6 of 308 comments (clear)

  1. Good thing you can't mask your IP address by beavis88 · · Score: 5, Insightful

    Or these guys would be SOL.

    Oh, wait...

  2. "foolproof"? by mqj · · Score: 5, Insightful

    The claim is that the "File Sharing Monitor" is totally foolproof


    Wow. That sounds like a challenge. Seems like somebody ignored the saying "It's hard to make a program foolproof because fools are so ingenious."
  3. Use an alternate P2P by hjf · · Score: 5, Insightful

    www.freenetproject.org

  4. Dream Pinball 3D huh? by stratjakt · · Score: 5, Insightful

    I thought they were sharing stuff like Final Fantasy XII, Quake 4, and other top tier titles.

    Why minimize the initial act? Thousands of people are not being threatened over "dream pinball 3d".

    --
    I don't need no instructions to know how to rock!!!!
  5. Re:Automated lawsuits by ScrewMaster · · Score: 5, Insightful

    It's not illegal to offer a settlement if you do have cause.

    True, but on the other hand if you're going to be suing people on the scale that the RIAA has been suing people, your evidence had better be pretty solid or you're treading on thin ice. Judges are starting to wake up to what the RIAA is doing, and I hope that trend continues.

    All of these defenses rely on evidence you bring yourself, there's no official log anywhere to back you up.

    Also true, but there's no "official" evidence to back up their claims either, which is the crux of the matter. And no, the information ISPs record hardly qualifies as an official log. Those are typically for provisioning, diagnostic and statistical use, and are not intended to serve as evidence against their own customers. Nor does a screenshot from Kazaa showing a list of IP addresses count as strong evidence.

    The chain of evidence is pretty weak, given that they're depending upon data that was not recorded with the intent of being used in court, isn't particularly reliable anyway, and is subject to human mishandling outside any forensic chain established by the courts, and isn't guaranteed to point to the actual "criminal" in any event! The problem here is the (unfortunate) human tendency to accept information generated by a machine that you don't understand as being valid, when there's a substantial chance that it isn't.

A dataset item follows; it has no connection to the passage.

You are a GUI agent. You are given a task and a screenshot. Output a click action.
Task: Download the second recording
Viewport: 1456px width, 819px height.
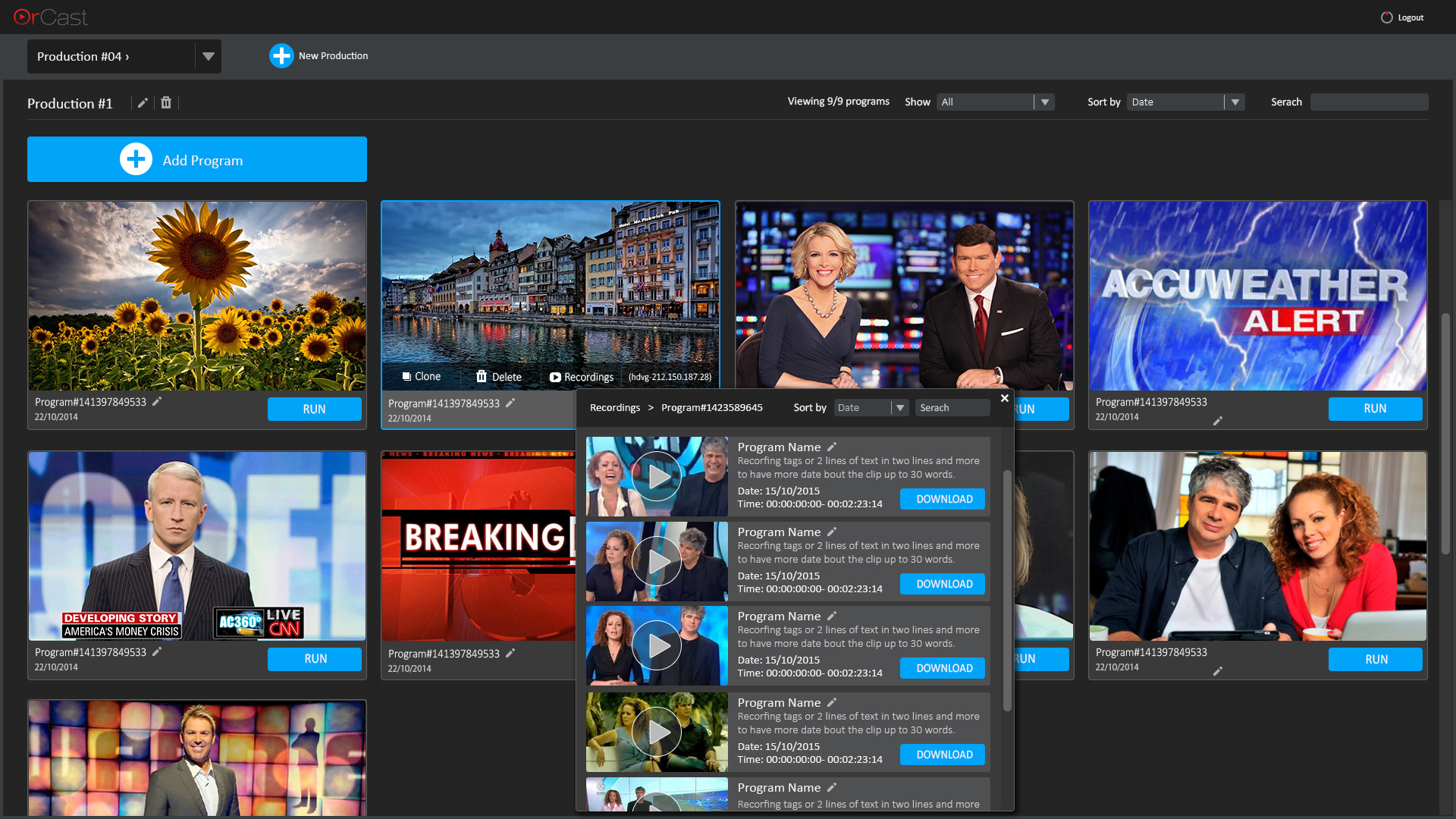tap(943, 584)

    That effect is very real ... in my years as a software contractor I saw it all the time. I would imagine that judges are just as subject to it as anyone else. I had to tell my customers repeatedly that they can't trust the software until they've done end-to-end on it and know that the results are valid. Mistakes get made, people (even me!) screw up on occasion. As far as I'm concerned, log files spit out by a router or DSLAM shouldn't be admissible in court, certainly not as the primary evidence against someone. I wouldn't want my future dependent upon a few magnetic domains on a hard disk somewhere. Let the RIAA collect some actual evidence (say, a picture of me at my computer doing something illegal) and take me to court. ISP logs are a joke at best, or would be a joke if their use weren't unfairly injuring lot of people.

    It's not as if there's some official Federal standard in place for ISP data monitoring that would be guaranteed to hold up in court so long as the ISP could be shown to be upholding the standard. I can guarantee that ISPs wouldn't want such a standard because it would cost them a fortune.

    --
    The higher the technology, the sharper that two-edged sword.
  6. Re:Not that foolproof by rucs_hack · · Score: 5, Insightful

    Oh I wish we did live in such a world, really, I'm not kidding, it would be great.

    However you could find yourself arrested, your equipment seized, and stories in the newspaper before anyone had time to believe that is wasn't you who did it, if they ever did.

    Sharing is a good thing, but unconditional sharing a net connection without checks of any kind is asking for your generosity to be abused.